Community Partnership

Manufacturing Yields Friendly Competition

With just a few steps inside the America Makes building in downtown Youngstown, it’s easy to justify why a partnership with the Mahoning Valley Manufacturers Coalition makes sense. There’s a modern manufacturing atmosphere, and both organizations are committed to various adult and youth outreach efforts.


The collaboration started more than year ago, and recently, the MVMC had the chance to be involved with students in the Additive Edge program through America Makes. MVMC senior project manager Alex Hertzer did presentations for 8th graders from Poland Middle School, as well as freshmen and sophomores from Mahoning County Career and Technical Center and Valley STEM + ME2 Academy about opportunities in manufacturing careers.


He talked to students about jobs right after high school or using manufacturing to gain experience for a future career. Hertzer explained positions like welding, machining and robotics and how they range from entry-level, supervisor and engineering. He said some of the students were hearing about the positions for the first time and were amazed at how easy it is to get into a manufacturing career.


“The thing I tried to stress was that both skilled trades and college are great career pathways. I think it’s important for students to understand they can have the best of both worlds,” Hertzer said.

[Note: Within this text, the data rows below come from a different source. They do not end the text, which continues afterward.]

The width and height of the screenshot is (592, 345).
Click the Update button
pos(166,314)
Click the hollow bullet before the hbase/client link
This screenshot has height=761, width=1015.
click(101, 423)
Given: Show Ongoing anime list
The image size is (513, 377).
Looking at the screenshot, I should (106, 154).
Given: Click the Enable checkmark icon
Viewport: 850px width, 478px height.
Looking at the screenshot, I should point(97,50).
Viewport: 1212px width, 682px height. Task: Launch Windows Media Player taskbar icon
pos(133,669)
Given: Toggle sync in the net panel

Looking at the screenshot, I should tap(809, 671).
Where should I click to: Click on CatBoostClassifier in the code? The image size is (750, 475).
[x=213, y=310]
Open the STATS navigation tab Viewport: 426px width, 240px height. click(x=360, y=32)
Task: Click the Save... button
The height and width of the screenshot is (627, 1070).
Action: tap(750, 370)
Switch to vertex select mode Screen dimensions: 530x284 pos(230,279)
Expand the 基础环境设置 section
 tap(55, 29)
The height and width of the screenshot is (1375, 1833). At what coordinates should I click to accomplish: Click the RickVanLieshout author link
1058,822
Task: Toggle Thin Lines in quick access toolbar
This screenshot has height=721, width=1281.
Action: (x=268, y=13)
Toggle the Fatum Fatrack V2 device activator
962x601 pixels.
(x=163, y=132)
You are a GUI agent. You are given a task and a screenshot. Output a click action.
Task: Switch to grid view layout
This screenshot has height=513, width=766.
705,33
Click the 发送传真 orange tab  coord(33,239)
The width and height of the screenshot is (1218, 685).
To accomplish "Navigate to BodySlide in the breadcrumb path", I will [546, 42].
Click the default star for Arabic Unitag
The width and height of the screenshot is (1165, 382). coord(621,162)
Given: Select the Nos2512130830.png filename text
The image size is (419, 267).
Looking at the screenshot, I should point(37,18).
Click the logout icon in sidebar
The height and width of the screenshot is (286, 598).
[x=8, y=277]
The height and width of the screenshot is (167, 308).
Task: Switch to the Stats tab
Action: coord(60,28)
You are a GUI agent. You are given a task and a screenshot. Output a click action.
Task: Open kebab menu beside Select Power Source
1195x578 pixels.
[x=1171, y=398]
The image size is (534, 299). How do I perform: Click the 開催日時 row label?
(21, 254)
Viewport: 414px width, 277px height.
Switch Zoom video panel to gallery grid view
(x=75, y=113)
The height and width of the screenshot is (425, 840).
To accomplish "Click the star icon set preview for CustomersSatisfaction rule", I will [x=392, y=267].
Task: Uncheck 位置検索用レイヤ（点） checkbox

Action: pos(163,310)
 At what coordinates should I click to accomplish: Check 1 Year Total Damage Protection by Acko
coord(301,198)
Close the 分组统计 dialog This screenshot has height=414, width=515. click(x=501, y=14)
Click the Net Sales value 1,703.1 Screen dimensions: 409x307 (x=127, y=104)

Before the presentation, students toured America Makes to get a firsthand look at opportunities in additive manufacturing. They learned about various projects and what they are used for in several industries.


Here’s the pitch
The Additive Edge is an entrepreneurship program students take part in for several weeks. It focuses on engaging them with education and career pathways in the advanced manufacturing sector. They work in teams to identify a real-world problem, develop a 3D printing-based solution, build a business model, and then pitch the idea to a panel of judges.


MVMC project manager Allison Engstrom was one of the judges for pitch day in early March. Freshmen and sophomores from two science classes presented their creations for the program.

She was impressed by a team that came up with an idea that affects almost everyone these days.


“My favorite was a group of young men whose product was a 3D printed phone case that would utilize solar panels to charge the phone,” Engstrom said.

Schools participating in the Additive Edge program can use it in a variety of ways. They can choose a daily activity for several weeks, once a week for a semester, or a bootcamp-style course that’s completed in one week. Teachers also take a training with an America Makes team member before the school’s program begins. Once completed, America Makes attends the students’ final pitch day.


Part of the bigger picture
Additive Edge is only part of what America Makes offers when it comes to education and training for various sectors across the country. Education and Workforce Development Director Josh Cramer says the “K-through-Grey” approach engages all talent nationwide for advanced manufacturing and STEM.


“That means reaching elementary, community colleges, post-secondary schools, underutilized talent and all the way to the Department of Defense,” Cramer said.


He stresses it’s about finding that pathway for a talent stream and making sure people know they can step in to learn at any time.



“This is where the collaboration with the MVMC comes in to ensure we’re here together to increase awareness and pathways to create linkage to local industries,” Cramer said.



He says there will be a $1 million facility going in at the Eastern Gateway Community College for added innovation. Work is expected this summer with the grand opening set for late fall. Cramer says the focus is about building in a curriculum. There is also an additive lab planned for OH WOW! Children’s Center for Science and Technology.


Cramer says there’s a constant need for training programs, apprenticeship frameworks, youth outreach supports and teacher education in the K-through-12 space.



“As technology advances, we’re going to have a need to upscale manufacturers and workforce,” Cramer said. “We’re all focused on wanting to make the Mahoning Valley a place to live, work and be successful.”